• [DOCUMENT SEGMENT]
+-------+

With restart probability $c$

$p_t = cp_0 + (1 - c)Wp_{t-1}$

---

## Random walks with restart

![Random walk](images/networks/random_walk_algo.png)

<small>Source: 10.1145/1134030.1134042</small>

---

## Diffusion models

* Model continuous fluid flow over time instead of discrete time steps
* Similarity matrix: $e^{-\alpha W}$ where $W =D - A$

![Diffusion](images/networks/diffusion.png)

<small>Source: 10.1038/nrg.2017.38</small>

---

## Network Propagation

![Propagation](images/networks/network_propagation.png)

<small>Source: 10.1038/nrg.2017.38</small>

Note: Network propagation approaches take a vector the entries of which (0 or 1 or real‐values) indicate the prior information on each gene or node in the network. Following propagation, the scores on the nodes are examined using different approaches. a | 1D approaches rank or prioritize genes by their propagated scores. b | 2D approaches analyse a similarity matrix defined by the propagation and extract modules, or subnetworks, according to both the propagated scores and the topology of the network. c | Integrative approaches propagate prior information from different data sets, or individuals, across one or more networks, forming integrated scores that are used to rank genes and/or to extract modules

---

## Network Propagation

![table](images/networks/propagation.png)

<small>Source: 10.1038/nrg.2017.38</small>

---

---

## Modularity of networks

Modular: Graph with densely connected subgraphs. Genes in modules are involved in similar functions and are co-regulated.

![modular](images/networks/modular.png)

Modules can be identified using graph partitioning algorithms

---
## Community detection

* Node-Centric Community
    * Each node in a group satisfies certain properties
* Group-Centric Community
    * Consider the connections within a group as a whole. The group has to satisfy certain properties without zooming into node-level
* Network-Centric Community
    * Partition the whole network into several disjoint sets
* Hierarchy-Centric Community
    * Construct a hierarchical structure of communities

---

## Node-Centric : Cliques

Clique: a maximum complete subgraph in which all nodes are adjacent to each other

![clique](images/networks/clique.png)

* Most versions of the clique problem are hard
* The clique decision problem is NP-complete (input: G,k output: T/F)

+-------+

• [STUDY MATERIAL]

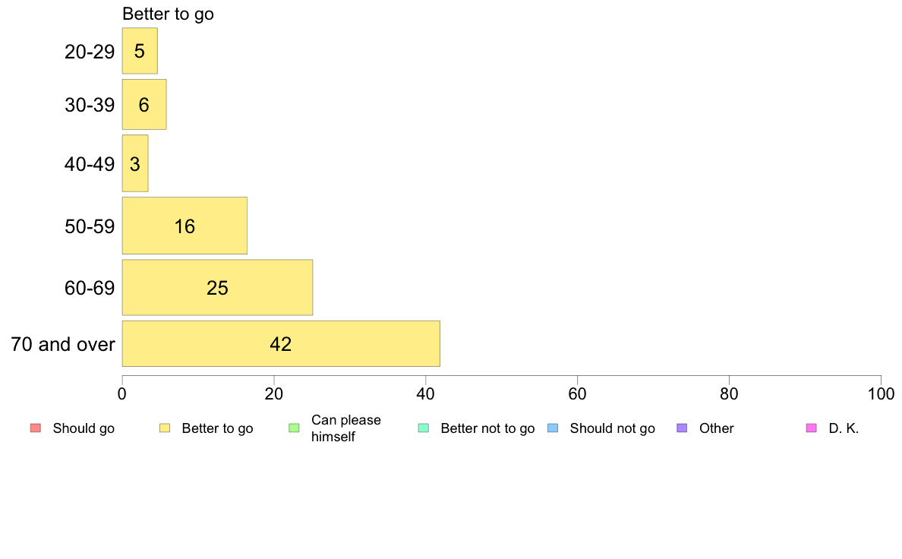The width and height of the screenshot is (902, 559).
Task: Select the 60-69 bar showing 25
Action: [x=217, y=287]
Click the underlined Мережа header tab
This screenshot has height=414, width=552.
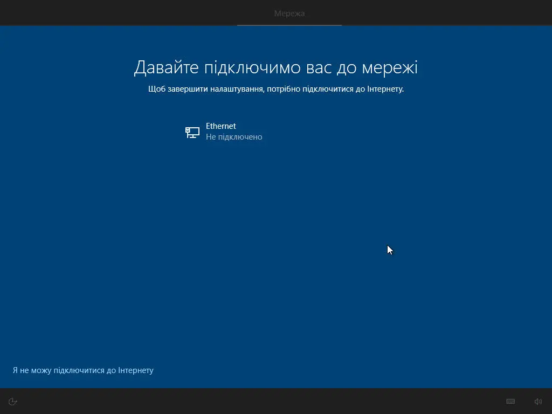pos(289,13)
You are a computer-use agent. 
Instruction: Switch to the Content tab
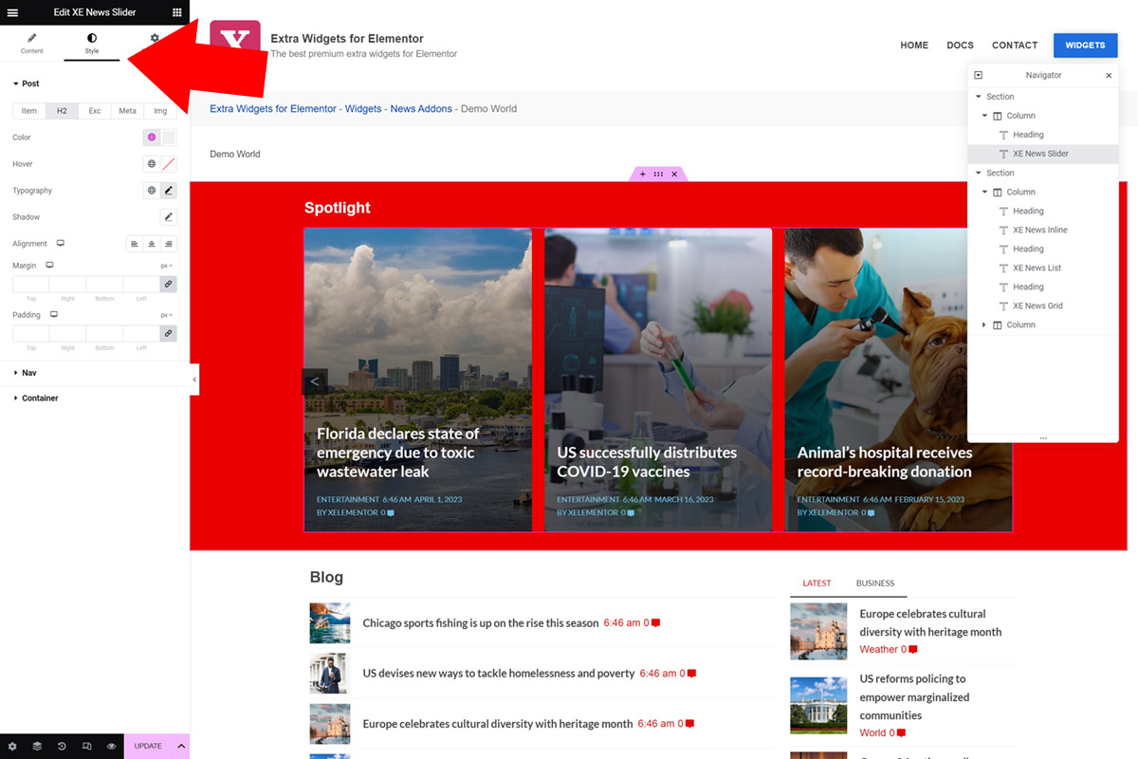click(x=31, y=44)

+-------+

• [EXERCISE REQUIREMENTS]
(a) Please translate this sentence from the network slides into Spanish: "Genes in modules are involved in similar functions and are co-regulated."
(b) Rewrite the network slides from "## Node-Centric : Cliques" to "G,k output: T/F)", replacing "adjacent" with "connected".

• [OUTPUTS FOR THE TASKS]
(a) Los genes de los módulos participan en funciones similares y están corregulados.

(b)
## Node-Centric : Cliques

Clique: a maximum complete subgraph in which all nodes are connected to each other

![clique](images/networks/clique.png)

* Most versions of the clique problem are hard
* The clique decision problem is NP-complete (input: G,k output: T/F)